[Required work] Reproduce the part of the Great Pyrenees rescue thread starting at "I think the" and ending at "Love them all.", with "devoted" changed to "loyal".

[Supplied passage]
# Urgent Great Pyrenees in Texas



## danoon58 (Jul 1, 2015)

Texas Great Pyrenees rescue has 3 young healthy dogs and a senior at risk of euthanasia due to lack of space. Does anyone know anybody in TX that could foster??? Or a rescue that could take them??

https://www.facebook.com/groups/TexasGreatPyrRescue/?source_id=171758216215391


----------



## Buddy's mom forever (Jun 23, 2011)

Sending good thoughts, poor dogs.


----------



## 3 goldens (Sep 30, 2005)

danoon58 said:


> Texas Great Pyrenees rescue has 3 young healthy dogs and a senior at risk of euthanasia due to lack of space. Does anyone know anybody in TX that could foster??? Or a rescue that could take them??
> 
> https://www.facebook.com/groups/TexasGreatPyrRescue/?source_id=171758216215391



First of all, thank you so much for caring. We are Pyr owners here in Texas. We adopted our first Pry, Shaggy from TGPR, a blind 7 year old. Sadly lost him to hemangiosarcos must 3 1/2 weeks later. We had our choice of refund or another dog and opted for another 7 year old, Moose, who is now Sir Moose since I knighted him. He is now 10, has liver disease, but is going very well. And after adopting him, we adopted an 11 year old golden retriever. Had that sweet little redhead for 20 months before hemangiosarcoma claimed her.


I think the senior is already on the way to be adopted it. Several on the forum on FB have spoken up, a coupe have filled adoption papers and others said they would foster. I didn't see anything about the younger dogs. I don't know what rescue that is out there (is in Midland out in West Texas) but the TGPR located in San Antonio & Austin always manages to find homes for pyrs. Sometimes folks will be fostering 3-4 at a time. Pyr owners and lovers are just as devoted to the breed as golden owners and lovers are. And me, I have been luckey enough to know and love both breeds as well as Irish Setters and English Setters. No favorites with him, Love them all.


----------



## jennretz (Jul 24, 2013)

I was also going to recommend them; think they are trying to find fosters.

You could also reach out to Big Fluffy Dog Rescue


Sent from my iPhone using Tapatalk


----------



## Peri29 (Aug 5, 2017)

3 goldens said:


> First of all, thank you so much for caring. We are Pyr owners here in Texas. We adopted our first Pry, Shaggy from TGPR, a blind 7 year old. Sadly lost him to hemangiosarcos must 3 1/2 weeks later. We had our choice of refund or another dog and opted for another 7 year old, Moose, who is now Sir Moose since I knighted him. He is now 10, has liver disease, but is going very well. And after adopting him, we adopted an 11 year old golden retriever. Had that sweet little redhead for 20 months before hemangiosarcoma claimed her.

[Material supplied]
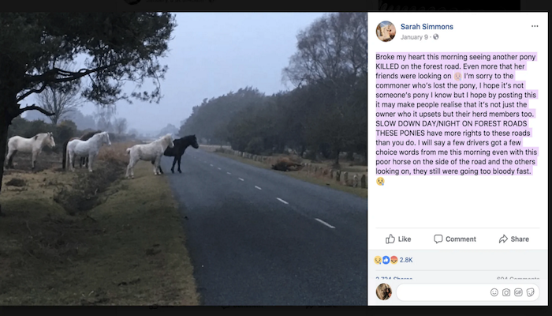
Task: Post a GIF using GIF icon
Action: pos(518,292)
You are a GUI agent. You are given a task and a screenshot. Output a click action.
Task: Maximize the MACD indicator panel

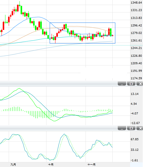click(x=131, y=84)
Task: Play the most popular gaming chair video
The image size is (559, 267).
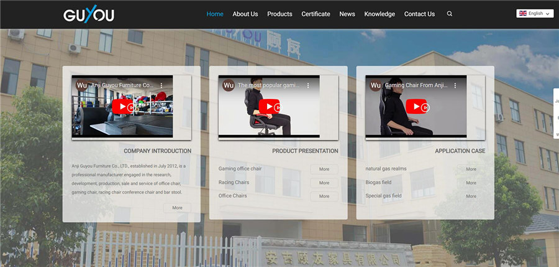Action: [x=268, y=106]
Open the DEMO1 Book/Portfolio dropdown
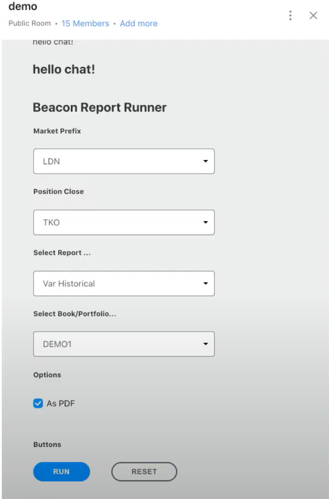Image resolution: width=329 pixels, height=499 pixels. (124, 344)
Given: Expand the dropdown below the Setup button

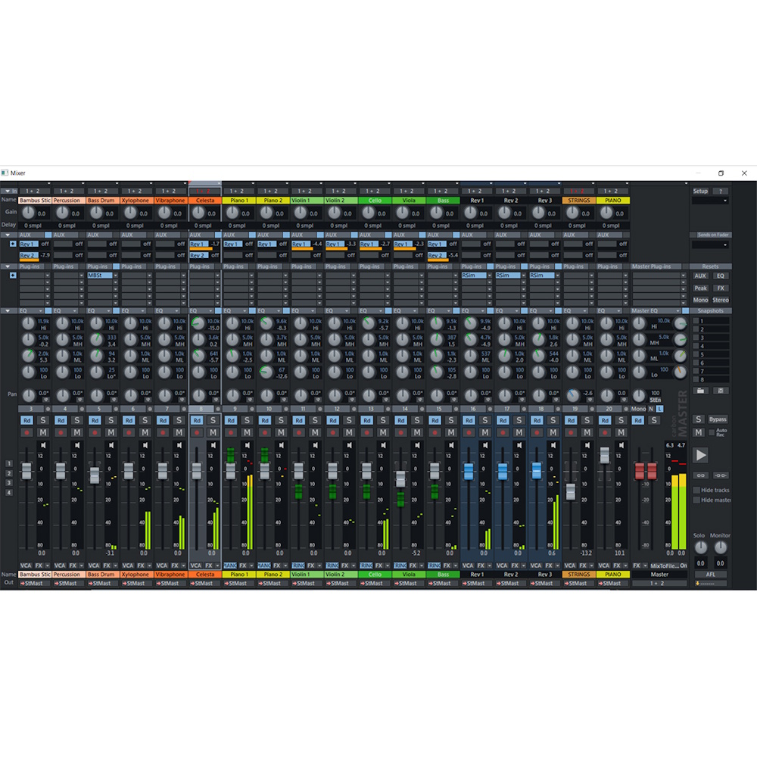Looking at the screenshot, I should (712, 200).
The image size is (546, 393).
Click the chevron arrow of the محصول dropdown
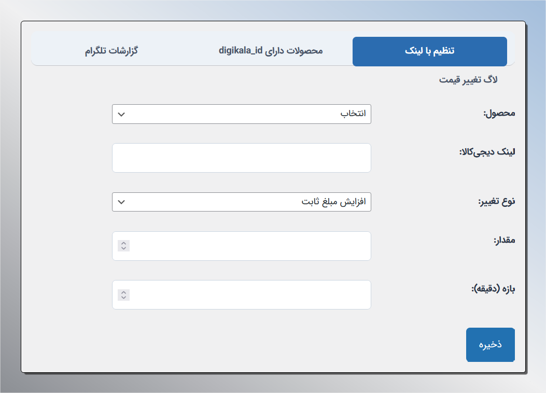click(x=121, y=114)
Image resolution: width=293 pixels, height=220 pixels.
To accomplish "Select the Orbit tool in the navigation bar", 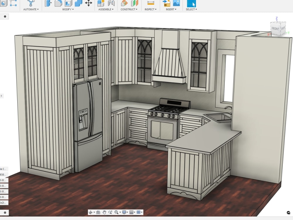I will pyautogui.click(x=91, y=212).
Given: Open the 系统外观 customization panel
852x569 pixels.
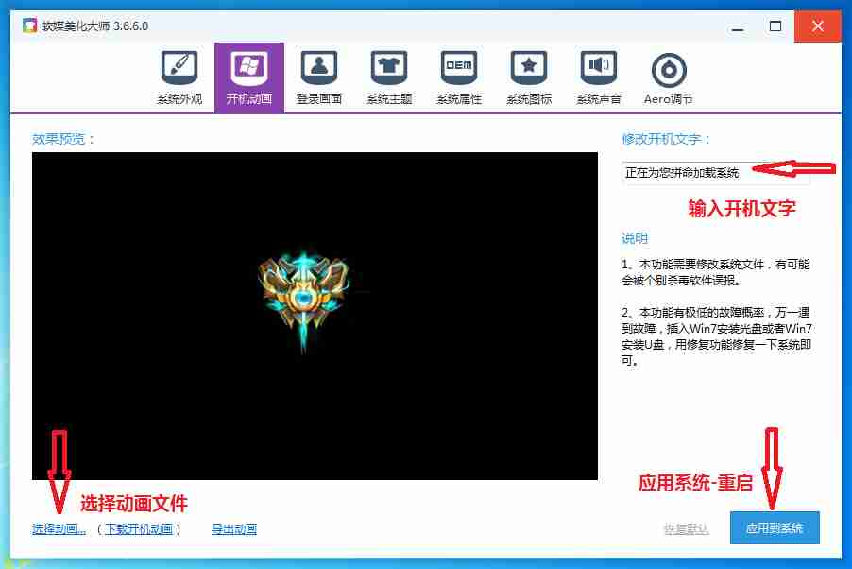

[Finished task]
I think the senior is already on the way to be adopted it. Several on the forum on FB have spoken up, a coupe have filled adoption papers and others said they would foster. I didn't see anything about the younger dogs. I don't know what rescue that is out there (is in Midland out in West Texas) but the TGPR located in San Antonio & Austin always manages to find homes for pyrs. Sometimes folks will be fostering 3-4 at a time. Pyr owners and lovers are just as loyal to the breed as golden owners and lovers are. And me, I have been luckey enough to know and love both breeds as well as Irish Setters and English Setters. No favorites with him, Love them all.